= ACTIONS TO TAKE =
1/ From the album article, return the stretch from "Studio album by Luz" through "from A contraluz (Backlight)" without any change.
2/ Turn the paragraph of the album article beginning "In this album, Casal maintains" into a short bulleted list that keeps its main facts.

= READING TEXT =

▬▬▬

Studio album by Luz Casal
- Released: 1991
- Studio: Madrid, London, Bonn,
- Genre: Rock; Hard rock; Pop rock; Rock en español; Ballad; Bolero;
- Length: 60:20
- Label: Hispavox
- Producer: Chucho Merchán; Pancho Varona; Paco Trinidad; Luz Casal; David Summers; Gloria Varona;

Luz Casal chronology
| Luz V (1989) | A contraluz (Backlight) (1991) | Como la flor prometida (1995) |

Singles from A contraluz (Backlight)
- "Un pedazo de cielo" Released: 1991; "Es por ti" Released: 1991; "Tal para cual" Released: 1991; "Piensa en mi" Released: 1991; "Un año de amor" Released: 1991;

= A Contraluz (Luz Casal album) =

"A contraluz" (Backlight) is the sixth studio album by the Spanish female rock singer-songwriter Luz Casal, released in 1991, two years after her previous release. It is also her second album for Hispavox, her music label since 1989. This album, also produced by the Colombian Chucho Merchán, by Paco Trinidad and by herself, confirms Casal's reputation as one of the best voices in the Spanish music scene. The commercial success of this album is highly related to the film High Heels, directed by Pedro Almodovar, for which two songs from this album were included in its soundtrack.

== Style ==
In this album, Casal maintains the rock side of her previous releases with strong guitars and powerful drums. In some songs, such as "Tu orgullo", she even combines those with country music sounds but, in general, the ballads gain more and more space in this album. As in the previous record, five songs were released as Maxi singles. The first was "Un pedazo de cielo" (A piece of heaven), which follows the usual style of the singer. The next single was "Es por ti" (It's for you) which is a cover version of "Boig per Tu", originally sung in Catalan by the band Sau. The following singles from the album were all ballads, "Tal para cual" (Made for each other), and most notably, "Piensa en mi" (Think of me), and "Un año de amor" (A year of love).

▬▬▬

= MATERIAL PROVIDED =
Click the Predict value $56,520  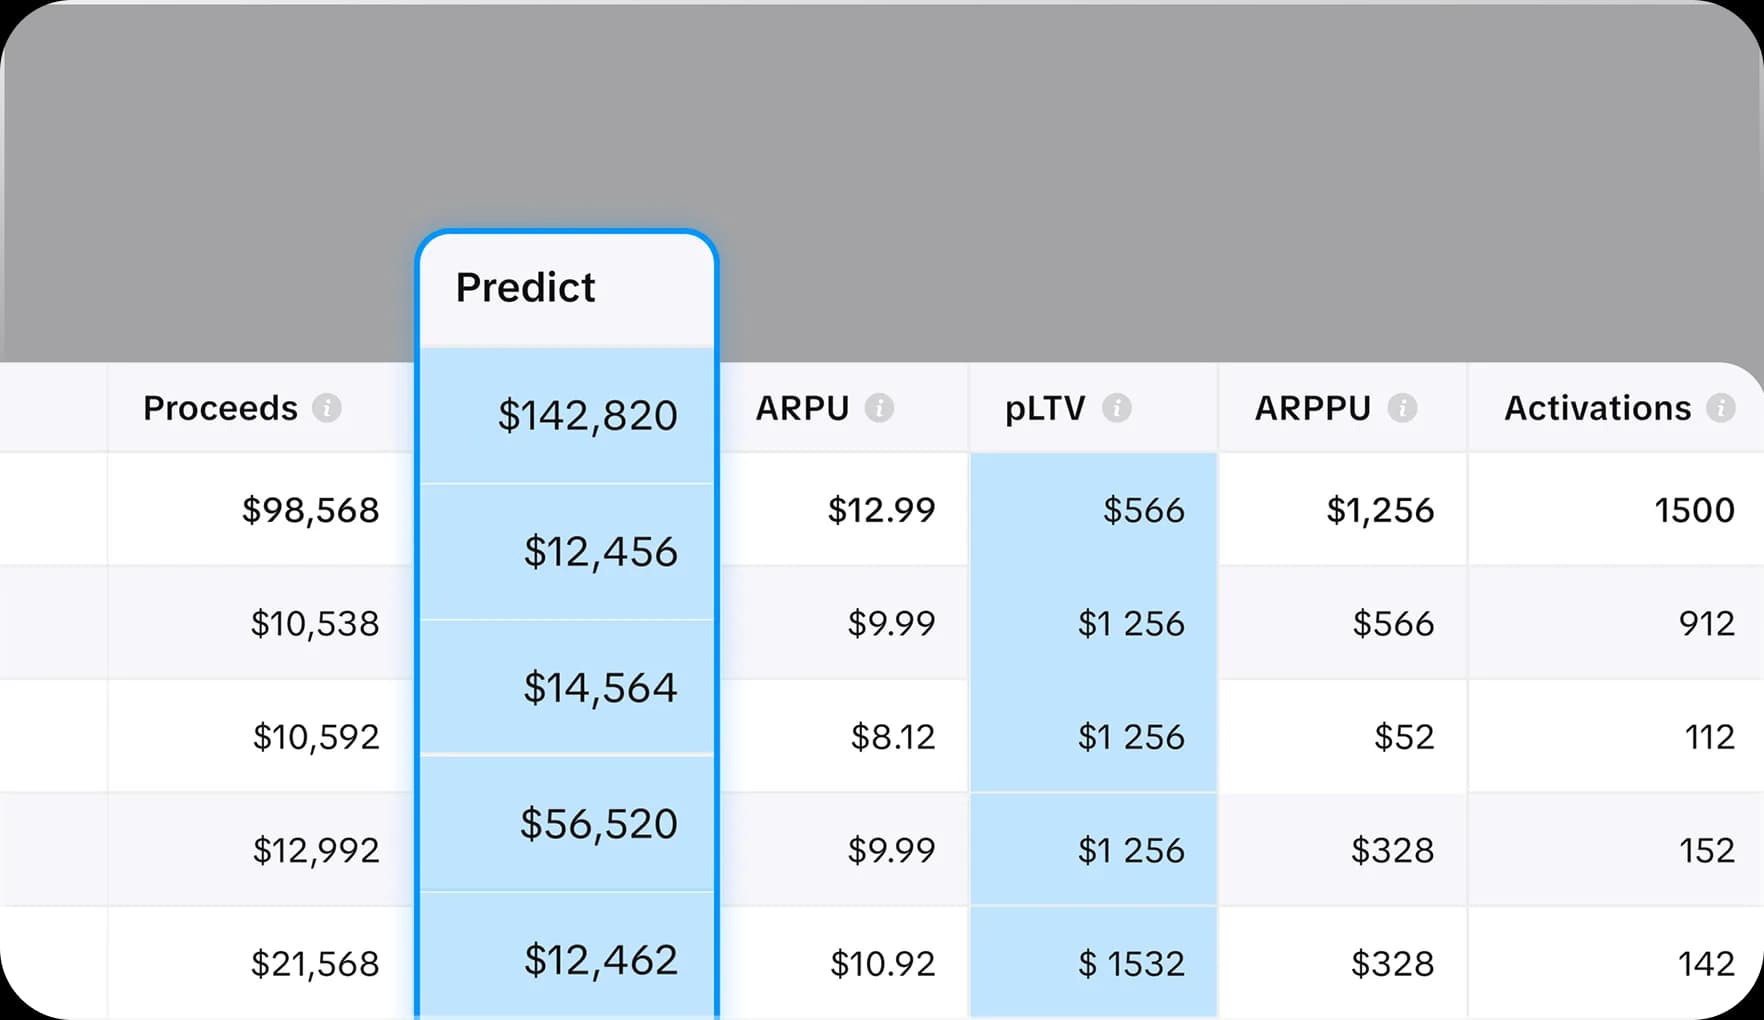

▬▬▬

= RESPONSES IN ORDER =
1/
Studio album by Luz Casal
- Released: 1991
- Studio: Madrid, London, Bonn,
- Genre: Rock; Hard rock; Pop rock; Rock en español; Ballad; Bolero;
- Length: 60:20
- Label: Hispavox
- Producer: Chucho Merchán; Pancho Varona; Paco Trinidad; Luz Casal; David Summers; Gloria Varona;

Luz Casal chronology
| Luz V (1989) | A contraluz (Backlight) (1991) | Como la flor prometida (1995) |

Singles from A contraluz (Backlight)

2/
- Casal keeps the rock side of her earlier releases, with strong guitars and powerful drums.
- Some songs, such as "Tu orgullo", mix in country music sounds, but ballads take up more and more space overall.
- As on the previous record, five songs were released as Maxi singles:
  - "Un pedazo de cielo" (A piece of heaven), in the singer's usual style
  - "Es por ti" (It's for you), a cover of "Boig per Tu", originally sung in Catalan by the band Sau
  - the ballads "Tal para cual" (Made for each other), "Piensa en mi" (Think of me) and "Un año de amor" (A year of love)